Boseman completed one last performance, in an adaptation of August Wilson’s Neflix film, Ma Rainey’s Black Bottom. The film, in which Boseman stars alongside Viola Davis, finished shooting last summer.
Even at the outset of his Hollywood career, Boseman was clear-eyed about and even sceptical of the industry in which he would become an international star.
“You don’t have the same exact experience as a black actor as you do as a white actor. You don’t have the same opportunities. That’s evident and true,” he said while promoting 42.
“The best way to put it is: How often do you see a movie about a black hero who has a love story … he has a spirituality. He has an intellect. It’s weird to say it, but it doesn’t happen that often.”

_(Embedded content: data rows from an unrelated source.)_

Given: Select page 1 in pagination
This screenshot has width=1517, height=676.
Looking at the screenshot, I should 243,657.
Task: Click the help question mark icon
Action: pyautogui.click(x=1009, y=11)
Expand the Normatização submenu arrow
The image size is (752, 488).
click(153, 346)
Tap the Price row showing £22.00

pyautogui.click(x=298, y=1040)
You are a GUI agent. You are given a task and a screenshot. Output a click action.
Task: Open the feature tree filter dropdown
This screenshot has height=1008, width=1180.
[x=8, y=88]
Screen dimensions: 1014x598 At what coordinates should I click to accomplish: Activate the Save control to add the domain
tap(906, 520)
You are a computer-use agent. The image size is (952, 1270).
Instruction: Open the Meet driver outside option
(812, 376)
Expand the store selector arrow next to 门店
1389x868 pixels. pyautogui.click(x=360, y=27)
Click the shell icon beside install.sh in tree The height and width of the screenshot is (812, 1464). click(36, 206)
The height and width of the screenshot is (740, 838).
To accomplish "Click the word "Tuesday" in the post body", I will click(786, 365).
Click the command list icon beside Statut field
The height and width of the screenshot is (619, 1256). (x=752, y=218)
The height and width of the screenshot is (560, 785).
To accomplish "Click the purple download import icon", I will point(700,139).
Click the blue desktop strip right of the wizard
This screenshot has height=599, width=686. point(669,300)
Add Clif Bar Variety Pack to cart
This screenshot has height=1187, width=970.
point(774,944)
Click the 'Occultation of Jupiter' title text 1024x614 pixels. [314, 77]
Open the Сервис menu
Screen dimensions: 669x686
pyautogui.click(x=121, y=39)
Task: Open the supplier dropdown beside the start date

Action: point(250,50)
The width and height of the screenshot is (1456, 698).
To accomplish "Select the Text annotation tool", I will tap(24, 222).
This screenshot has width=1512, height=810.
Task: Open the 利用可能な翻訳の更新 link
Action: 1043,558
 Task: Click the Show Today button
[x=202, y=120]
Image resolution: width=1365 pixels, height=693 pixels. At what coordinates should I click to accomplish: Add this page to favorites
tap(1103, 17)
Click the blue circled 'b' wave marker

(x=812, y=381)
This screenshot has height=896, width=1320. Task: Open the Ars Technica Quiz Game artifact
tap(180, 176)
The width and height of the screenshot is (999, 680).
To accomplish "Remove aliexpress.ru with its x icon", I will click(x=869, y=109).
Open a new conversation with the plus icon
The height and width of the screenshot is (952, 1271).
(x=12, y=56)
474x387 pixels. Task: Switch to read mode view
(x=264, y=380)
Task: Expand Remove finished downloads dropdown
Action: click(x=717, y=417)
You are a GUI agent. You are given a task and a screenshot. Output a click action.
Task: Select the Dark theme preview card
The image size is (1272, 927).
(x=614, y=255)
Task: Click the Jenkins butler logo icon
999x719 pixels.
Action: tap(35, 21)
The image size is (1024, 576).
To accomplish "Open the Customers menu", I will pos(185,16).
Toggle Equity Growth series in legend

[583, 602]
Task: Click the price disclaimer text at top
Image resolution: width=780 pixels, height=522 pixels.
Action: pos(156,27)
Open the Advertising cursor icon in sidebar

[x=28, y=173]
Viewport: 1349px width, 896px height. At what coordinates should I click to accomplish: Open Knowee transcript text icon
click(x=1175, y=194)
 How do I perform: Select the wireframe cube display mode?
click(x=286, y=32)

Asked about his own childhood heroes and icons, Boseman cited political leaders and musicians: Malcolm X, Martin Luther King Jr., Bob Marley, Public Enemy, A Tribe Called Quest and Prince. Deeply private and often guarded in his public appearances and interviews, he was nonetheless eager to communicate the significance of his work and its impact on the broader culture.
Former vice president and current presidential candidate Joe Biden wrote, “The true power of Chadwick Boseman was bigger than anything we saw on screen. From the Black Panther to Jackie Robinson, he inspired generations and showed them they can be anything they want — even super heroes.”
Boseman’s own final tweet was a heartfelt endorsement of Kamala Harris’s nomination as the Democratic vice-presidential candidate.
Harris posted her own tribute to the actor, calling him “brilliant, kind, learned, and humble.”